Professor of Economics John Miller calls out the editors of The Wall Street Journal for overlooking the United States’ role in affecting climate change in an article published in the November/December 2014 issue of Dollars & Sense.Miller points to an opinion piece published by the WSJ on September 22 in which the editors question the value of a climate change summit when some of the world’s biggest carbon emitters—such as China and India—fail to attend.
“[Over the last decade, China’s carbon emissions have] jumped by more than the rest of the world combined and [China] is responsible for 24.8 percent of emissions over the last five years.

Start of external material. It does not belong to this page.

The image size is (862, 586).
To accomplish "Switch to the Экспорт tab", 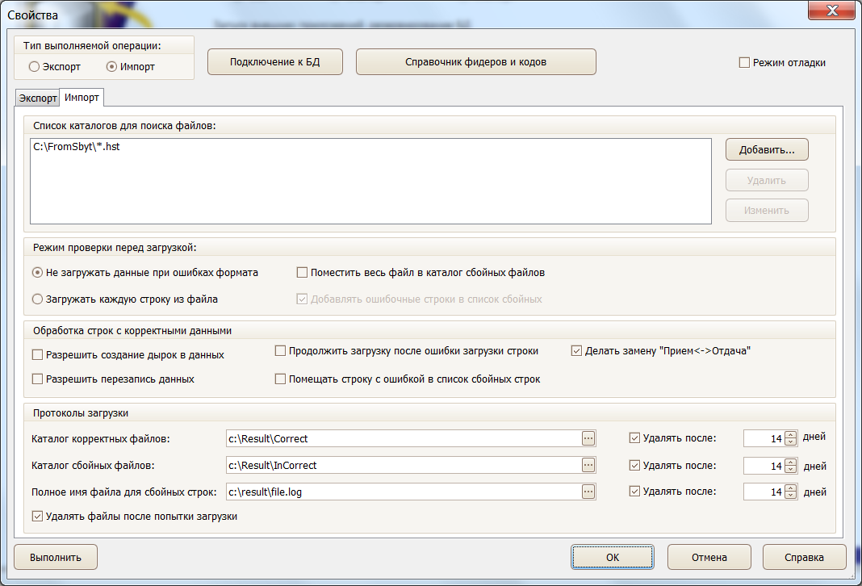I will 38,98.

Over the same period, developing nations accounted for 57.5 percent,” WSJ editors wrote in the piece. “[…] No matter U.S. exertions to save the planet from atmospheric carbon, the international result will be more or less the same.”

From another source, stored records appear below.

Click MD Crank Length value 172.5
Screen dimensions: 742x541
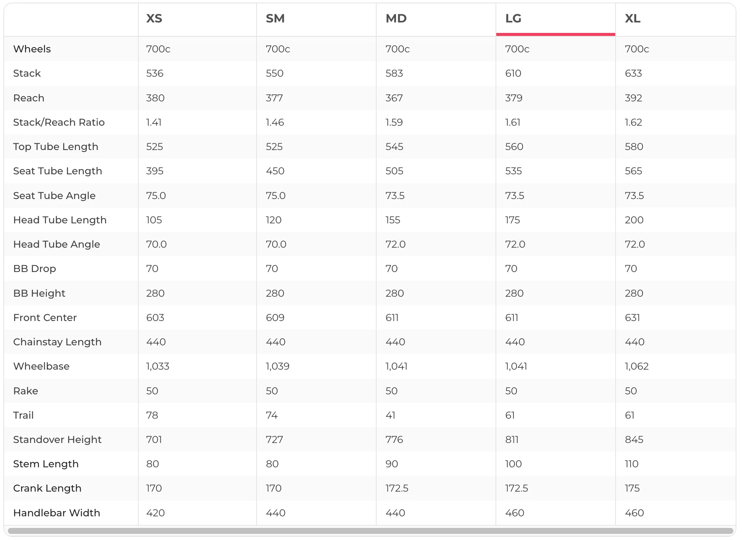[397, 488]
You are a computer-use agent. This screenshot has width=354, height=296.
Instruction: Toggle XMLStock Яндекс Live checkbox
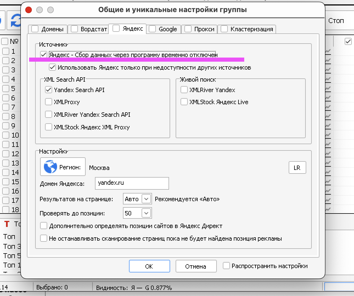click(x=184, y=102)
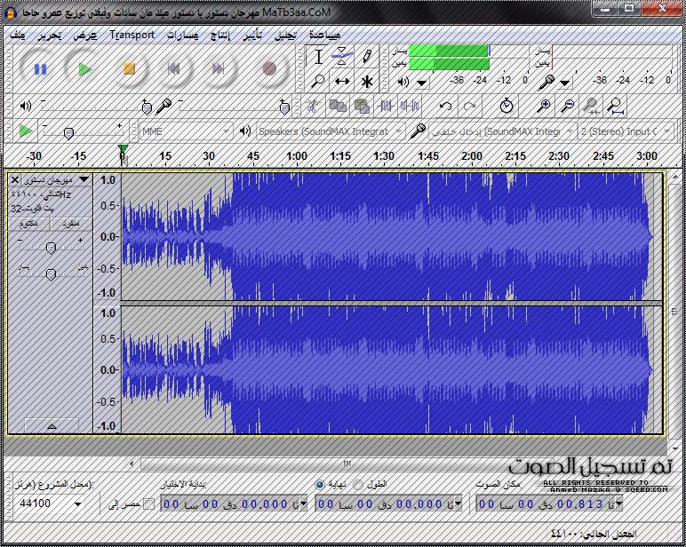Open the File menu (ملف)
The height and width of the screenshot is (547, 686).
17,35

Miller argues that the editors all but ignored historical data, choosing to focus on emission trends in 2013 rather than look at the way industrialized countries have been contributing to the problem for well over a century—and reaping the economic rewards in the process.

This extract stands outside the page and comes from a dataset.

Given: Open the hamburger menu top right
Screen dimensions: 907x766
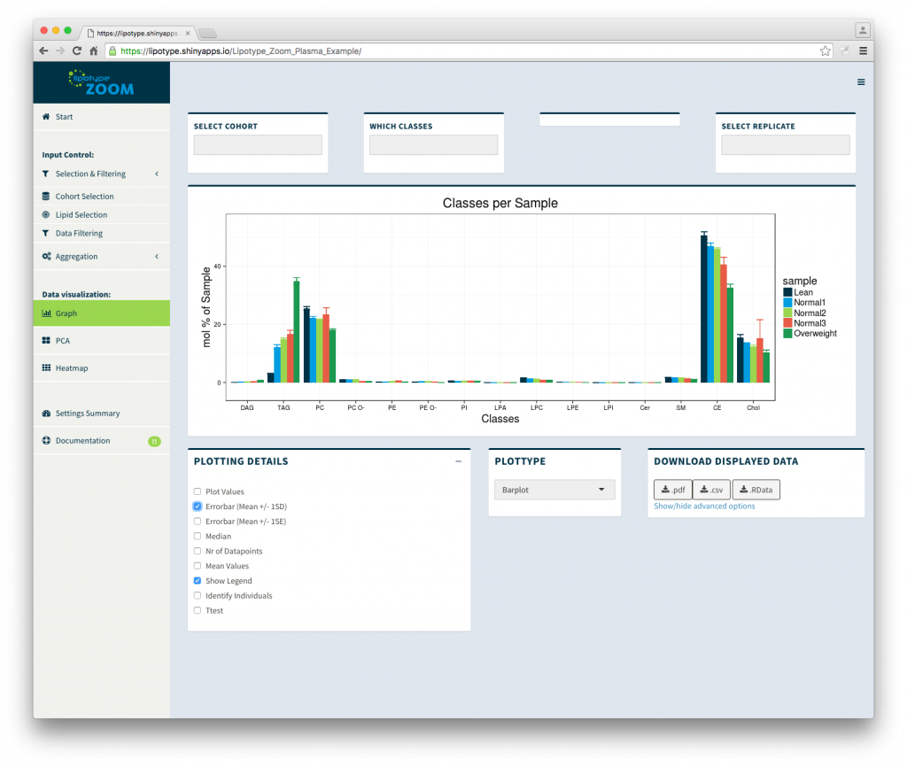Looking at the screenshot, I should (x=860, y=81).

“Without a dramatic slowing of global economic growth—made possible by massive redistribution that addresses the unequal distribution of benefits from carbon emissions—or a fundamental transformation of technology far beyond the reductions that we have witnessed to date, we will surely soon hit up against the limited capacity of the earth to absorb our waste,” Miller writes.
Miller, whose research interests include sweatshops, labor standards and poverty alleviation, has been a previous contributor to Dollars & Sense.